■ **To do**
Using the records below, output the stretch that opens with the line containing "Task: Select the 或 filter condition tab" and closes with the line containing "Task: Click the WEBSITE", exactly and including both lines, with nothing more.

++++++++++++++++++++

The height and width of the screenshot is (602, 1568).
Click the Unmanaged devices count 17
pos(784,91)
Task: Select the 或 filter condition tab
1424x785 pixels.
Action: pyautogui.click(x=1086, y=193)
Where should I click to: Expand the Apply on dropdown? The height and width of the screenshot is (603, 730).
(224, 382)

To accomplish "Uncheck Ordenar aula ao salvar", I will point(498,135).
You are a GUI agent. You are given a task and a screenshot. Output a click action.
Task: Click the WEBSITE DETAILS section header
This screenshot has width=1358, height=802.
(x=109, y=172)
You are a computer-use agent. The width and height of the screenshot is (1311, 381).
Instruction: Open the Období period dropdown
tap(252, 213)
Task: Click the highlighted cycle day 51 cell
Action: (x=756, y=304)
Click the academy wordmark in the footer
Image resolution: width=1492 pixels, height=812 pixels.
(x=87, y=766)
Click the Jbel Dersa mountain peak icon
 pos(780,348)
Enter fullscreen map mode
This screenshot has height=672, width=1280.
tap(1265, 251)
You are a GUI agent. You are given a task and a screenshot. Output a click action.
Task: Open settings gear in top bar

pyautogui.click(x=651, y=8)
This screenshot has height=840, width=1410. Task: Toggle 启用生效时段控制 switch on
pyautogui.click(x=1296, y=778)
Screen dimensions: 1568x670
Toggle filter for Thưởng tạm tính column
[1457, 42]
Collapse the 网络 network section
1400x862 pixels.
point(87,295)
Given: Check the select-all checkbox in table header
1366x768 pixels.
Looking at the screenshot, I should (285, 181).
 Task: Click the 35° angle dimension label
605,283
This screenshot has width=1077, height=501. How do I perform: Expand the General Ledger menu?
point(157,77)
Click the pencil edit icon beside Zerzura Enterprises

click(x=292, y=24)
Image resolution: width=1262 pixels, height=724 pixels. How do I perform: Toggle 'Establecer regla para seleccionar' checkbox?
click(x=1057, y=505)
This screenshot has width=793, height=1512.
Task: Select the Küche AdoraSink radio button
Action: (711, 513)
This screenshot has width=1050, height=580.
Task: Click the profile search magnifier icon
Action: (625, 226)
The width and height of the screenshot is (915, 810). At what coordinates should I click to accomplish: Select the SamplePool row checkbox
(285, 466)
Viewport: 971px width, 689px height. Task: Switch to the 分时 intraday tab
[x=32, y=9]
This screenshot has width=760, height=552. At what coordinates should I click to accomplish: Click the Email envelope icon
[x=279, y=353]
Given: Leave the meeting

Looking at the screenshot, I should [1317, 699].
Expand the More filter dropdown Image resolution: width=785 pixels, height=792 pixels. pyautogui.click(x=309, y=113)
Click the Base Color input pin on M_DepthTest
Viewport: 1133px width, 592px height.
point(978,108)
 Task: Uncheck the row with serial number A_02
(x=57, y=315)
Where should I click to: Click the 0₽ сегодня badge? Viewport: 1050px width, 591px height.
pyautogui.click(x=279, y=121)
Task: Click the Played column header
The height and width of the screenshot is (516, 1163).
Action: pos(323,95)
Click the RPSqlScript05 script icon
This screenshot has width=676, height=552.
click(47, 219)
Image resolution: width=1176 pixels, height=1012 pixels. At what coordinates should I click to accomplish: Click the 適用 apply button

++++++++++++++++++++

■ **Reply to the exercise**
Task: Select the 或 filter condition tab
1424x785 pixels.
Action: pyautogui.click(x=1086, y=193)
Where should I click to: Expand the Apply on dropdown? The height and width of the screenshot is (603, 730).
(224, 382)

To accomplish "Uncheck Ordenar aula ao salvar", I will point(498,135).
You are a GUI agent. You are given a task and a screenshot. Output a click action.
Task: Click the WEBSITE DETAILS section header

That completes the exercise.